2. We support common admission standards for all traditional-age arts and sciences applicants, appropriately modified for transfer, EOF, and non-traditional students.

The standards for separate admissions to Cook, Douglass, Livingston, Rutgers, and University Colleges have, over the years, gotten seriously out of balance, which the faculty view as damaging, unstable, and misrepresentative since the same faculty teach the students in all of these colleges.

3. We strongly support the proposal that there be a single, coordinated set of academic and student-life policies, guidelines, and implementations across the New Brunswick/Piscataway Campus.

The confusion and red tape in and among the various colleges due to different policies, guidelines, and requirements for such issues as the formation of student clubs and organizations, use of student centers and recreational facilities, allocation of student fees, reservation of facilities for events, job descriptions and pay scales for student-life staff, implementation of academic integrity policies, and general academic advising are destructive and a substantial part of what has become known as the "Rutgers Screw."

4. We support the formation of a single honors program for all colleges and schools on the New Brunswick/Piscataway Campus, with appropriate variation in requirements to meet the needs of the various professional schools as well as of the School or College of Arts and Sciences. We also support the recommendation that honors communities should continue to exist in the various communities to provide the local advising, mentoring, and co-curricular activities that students value so highly in our current college honors programs.

Having totally separate honors programs in the various colleges and schools has been confusing and certainly not optimized for attracting the very best students to the Campus.

5. We propose the continuation and enhancement of the role of the residential colleges (or campuses) [Busch, Cook, Douglass, Livingston, Queens, and University], their deans, and decanal staffs in providing local programs and services such as local delivery of pre-major academic advising, co-curricular activities, academic learning communities, student-life programming, and inter-college (or inter-campus) intramural sports, under the direction and coordination of the Executive Dean of Arts and Sciences, the Vice President for Undergraduate Education, and the Vice President for Student Affairs.

The undergraduate colleges on the New Brunswick/ Piscataway Campus do offer and have historically offered many advantages for undergraduate students in this large, comprehensive, and complex research university. Once here, undergraduate students, at least in the smaller residential colleges, generally seem to identify with and find a home at their respective colleges. The colleges provide many opportunities for small coherent groups, leadership positions, and personalized attention from staff members that enhance the quality of the educational experience.
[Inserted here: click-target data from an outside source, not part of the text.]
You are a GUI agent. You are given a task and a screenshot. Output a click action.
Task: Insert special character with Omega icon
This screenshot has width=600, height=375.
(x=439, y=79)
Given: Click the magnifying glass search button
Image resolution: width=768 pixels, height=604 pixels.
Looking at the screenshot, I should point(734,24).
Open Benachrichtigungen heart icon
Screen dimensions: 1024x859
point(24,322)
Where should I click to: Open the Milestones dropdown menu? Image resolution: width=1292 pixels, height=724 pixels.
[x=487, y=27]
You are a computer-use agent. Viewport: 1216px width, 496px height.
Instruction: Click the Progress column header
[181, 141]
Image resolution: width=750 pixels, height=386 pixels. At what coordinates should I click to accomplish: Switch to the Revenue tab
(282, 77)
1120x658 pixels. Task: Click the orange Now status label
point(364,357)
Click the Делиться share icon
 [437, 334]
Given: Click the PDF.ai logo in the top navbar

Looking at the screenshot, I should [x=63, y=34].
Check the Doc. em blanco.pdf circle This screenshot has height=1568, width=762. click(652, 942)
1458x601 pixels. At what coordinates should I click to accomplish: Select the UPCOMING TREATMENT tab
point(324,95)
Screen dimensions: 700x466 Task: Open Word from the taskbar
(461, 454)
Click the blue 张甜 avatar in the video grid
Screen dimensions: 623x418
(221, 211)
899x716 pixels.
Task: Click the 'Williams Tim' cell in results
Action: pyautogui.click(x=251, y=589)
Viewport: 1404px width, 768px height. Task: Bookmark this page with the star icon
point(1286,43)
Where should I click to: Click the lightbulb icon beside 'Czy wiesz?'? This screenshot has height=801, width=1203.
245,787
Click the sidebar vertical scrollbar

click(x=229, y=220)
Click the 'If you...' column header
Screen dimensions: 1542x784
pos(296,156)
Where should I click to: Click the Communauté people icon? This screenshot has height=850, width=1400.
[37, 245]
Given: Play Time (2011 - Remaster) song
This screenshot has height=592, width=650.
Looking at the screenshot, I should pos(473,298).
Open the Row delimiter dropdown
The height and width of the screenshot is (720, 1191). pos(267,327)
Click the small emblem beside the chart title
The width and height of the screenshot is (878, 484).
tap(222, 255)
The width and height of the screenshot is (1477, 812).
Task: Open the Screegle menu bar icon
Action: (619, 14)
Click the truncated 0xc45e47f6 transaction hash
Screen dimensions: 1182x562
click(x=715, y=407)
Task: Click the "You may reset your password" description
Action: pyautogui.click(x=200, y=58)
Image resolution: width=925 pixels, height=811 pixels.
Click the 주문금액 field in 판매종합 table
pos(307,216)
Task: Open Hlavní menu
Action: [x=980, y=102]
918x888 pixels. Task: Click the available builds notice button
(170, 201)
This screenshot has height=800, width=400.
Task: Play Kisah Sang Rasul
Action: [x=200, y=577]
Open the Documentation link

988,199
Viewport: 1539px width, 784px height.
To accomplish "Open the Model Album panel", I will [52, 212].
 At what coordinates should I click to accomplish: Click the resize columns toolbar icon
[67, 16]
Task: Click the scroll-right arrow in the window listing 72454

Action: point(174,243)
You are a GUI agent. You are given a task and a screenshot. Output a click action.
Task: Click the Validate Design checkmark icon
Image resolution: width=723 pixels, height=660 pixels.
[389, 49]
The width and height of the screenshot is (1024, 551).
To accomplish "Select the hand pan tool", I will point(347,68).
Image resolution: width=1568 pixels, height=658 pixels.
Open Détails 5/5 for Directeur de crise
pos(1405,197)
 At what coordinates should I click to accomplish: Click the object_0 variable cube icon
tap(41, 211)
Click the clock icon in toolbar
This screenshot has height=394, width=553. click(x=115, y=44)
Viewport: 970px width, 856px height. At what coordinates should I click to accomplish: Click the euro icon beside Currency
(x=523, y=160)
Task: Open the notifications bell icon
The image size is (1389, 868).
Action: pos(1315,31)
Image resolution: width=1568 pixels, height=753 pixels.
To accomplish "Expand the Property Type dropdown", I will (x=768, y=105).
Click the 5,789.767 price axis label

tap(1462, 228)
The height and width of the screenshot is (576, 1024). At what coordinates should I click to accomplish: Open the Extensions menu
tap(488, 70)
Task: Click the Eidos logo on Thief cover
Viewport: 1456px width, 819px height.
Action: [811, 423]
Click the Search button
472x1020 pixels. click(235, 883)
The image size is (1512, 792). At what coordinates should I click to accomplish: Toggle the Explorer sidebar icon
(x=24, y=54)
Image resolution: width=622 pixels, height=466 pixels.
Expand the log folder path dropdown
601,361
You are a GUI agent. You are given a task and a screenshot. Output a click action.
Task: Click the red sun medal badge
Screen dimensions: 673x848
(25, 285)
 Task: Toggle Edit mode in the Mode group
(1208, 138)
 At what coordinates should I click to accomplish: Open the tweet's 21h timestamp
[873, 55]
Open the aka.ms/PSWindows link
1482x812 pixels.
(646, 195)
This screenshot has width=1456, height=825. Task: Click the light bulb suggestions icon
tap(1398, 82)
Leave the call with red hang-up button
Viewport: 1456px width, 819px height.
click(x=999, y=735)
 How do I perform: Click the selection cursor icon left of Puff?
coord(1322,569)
A critical issue is the provision of appropriate budgets for carrying out these programs, a portion of which now come from such areas as gifts and donations and revenues generated in the student centers.

6. We propose a substantial increase in the numbers of full-time tenure-track faculty and of TAs, a corresponding decrease in the number of large lecture classes, and the provision of meaningful incentives for faculty to become more involved with undergraduate teaching, advising, curricular development, both within and outside their disciplines, research projects, and co-curricular activities outside the classroom.

While the Task Force Report recognized many barriers to faculty participation in undergraduate education, it failed to recognize sufficiently the need for more full-time faculty and TAs, the over-dependence on coads and contingent faculty, the need for smaller classes, and the need for incentives to get faculty more involved in undergraduate education.